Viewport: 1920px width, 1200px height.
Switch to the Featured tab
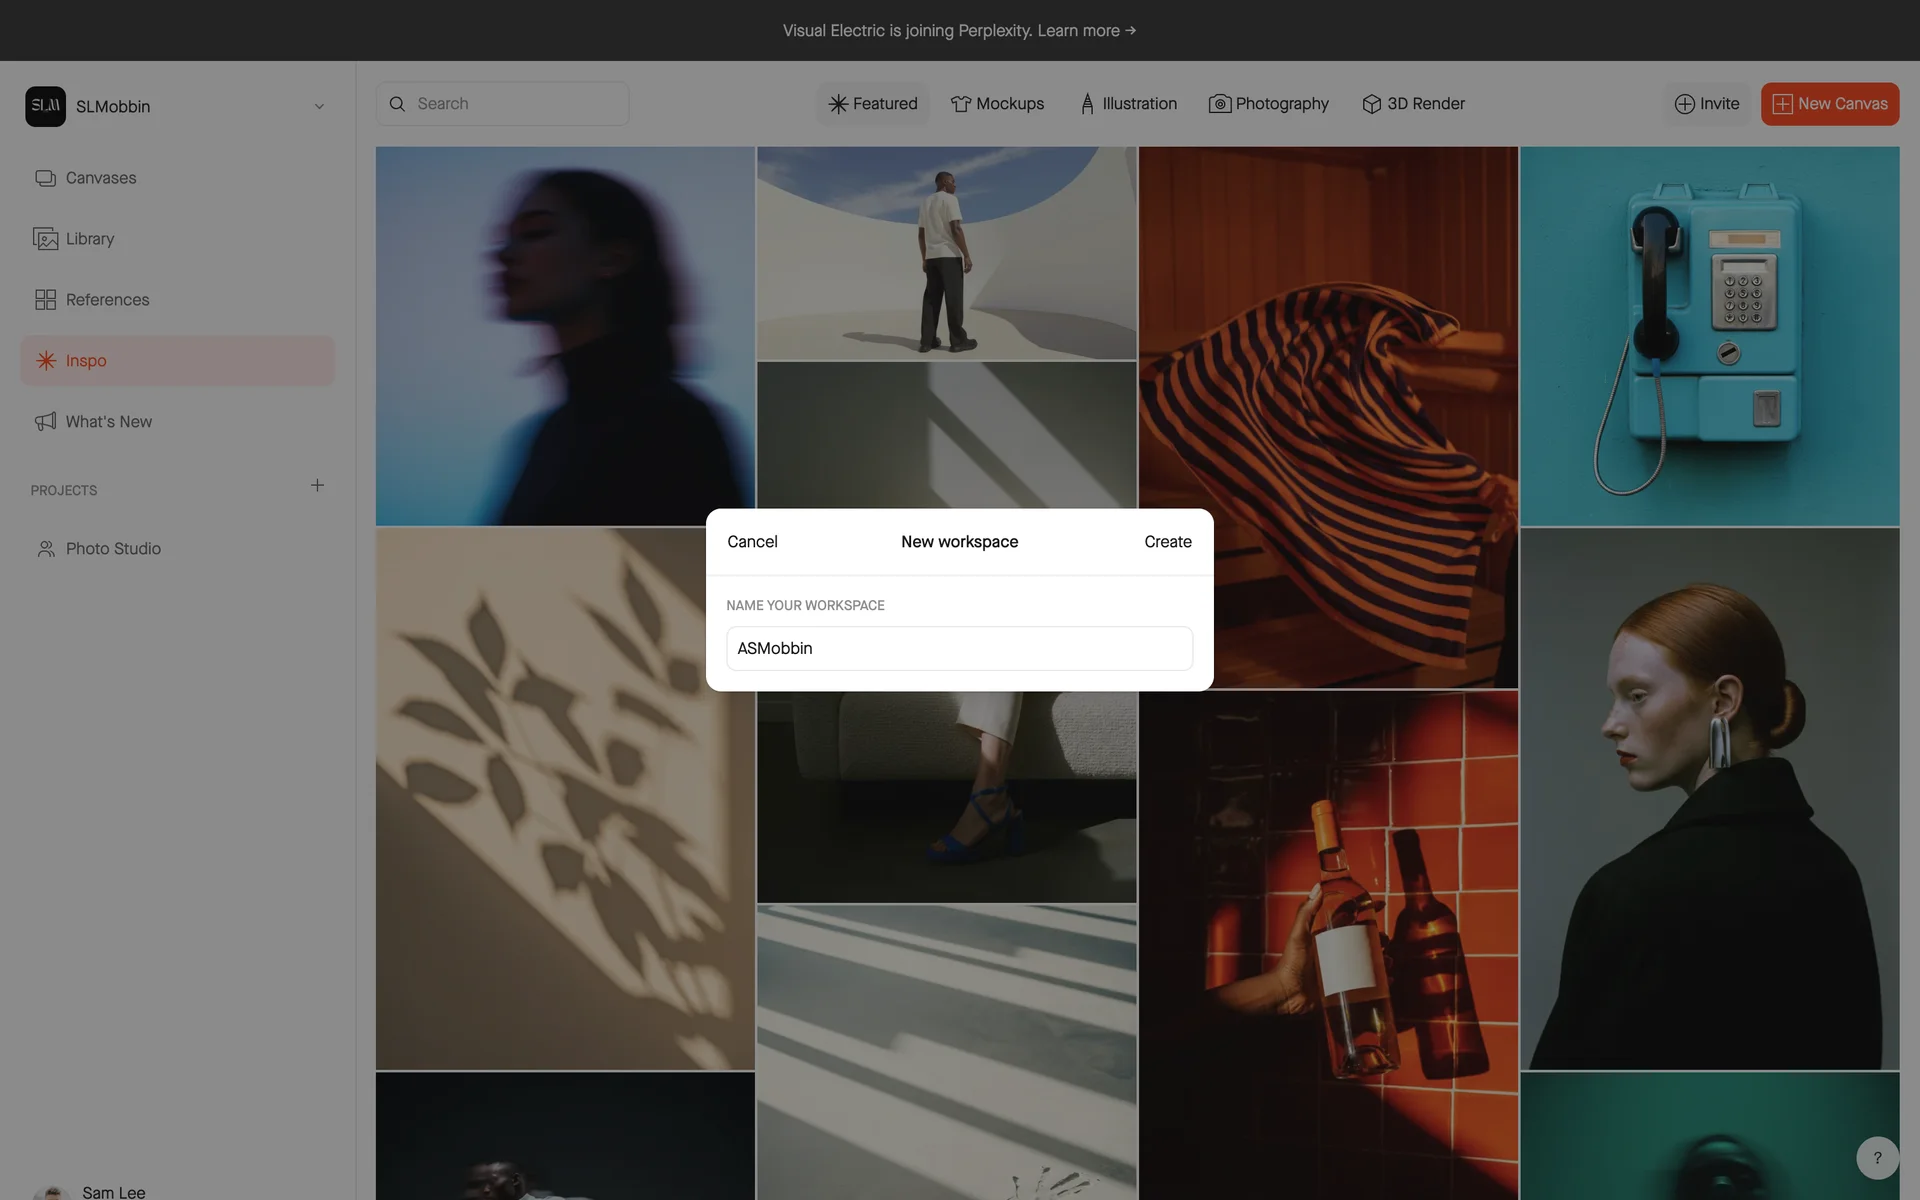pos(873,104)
* * *
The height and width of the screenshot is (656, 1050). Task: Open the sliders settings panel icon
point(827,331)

### WHAT IS BEING ASKED
Transcribe the listing from the line containing "Viewport: 1920px width, 1200px height." through the line containing "pos(873,104)", including both of those lines, and omit the pictures.

### WRITTEN SOLUTION
Viewport: 1920px width, 1200px height.
Switch to the Featured tab
pos(873,104)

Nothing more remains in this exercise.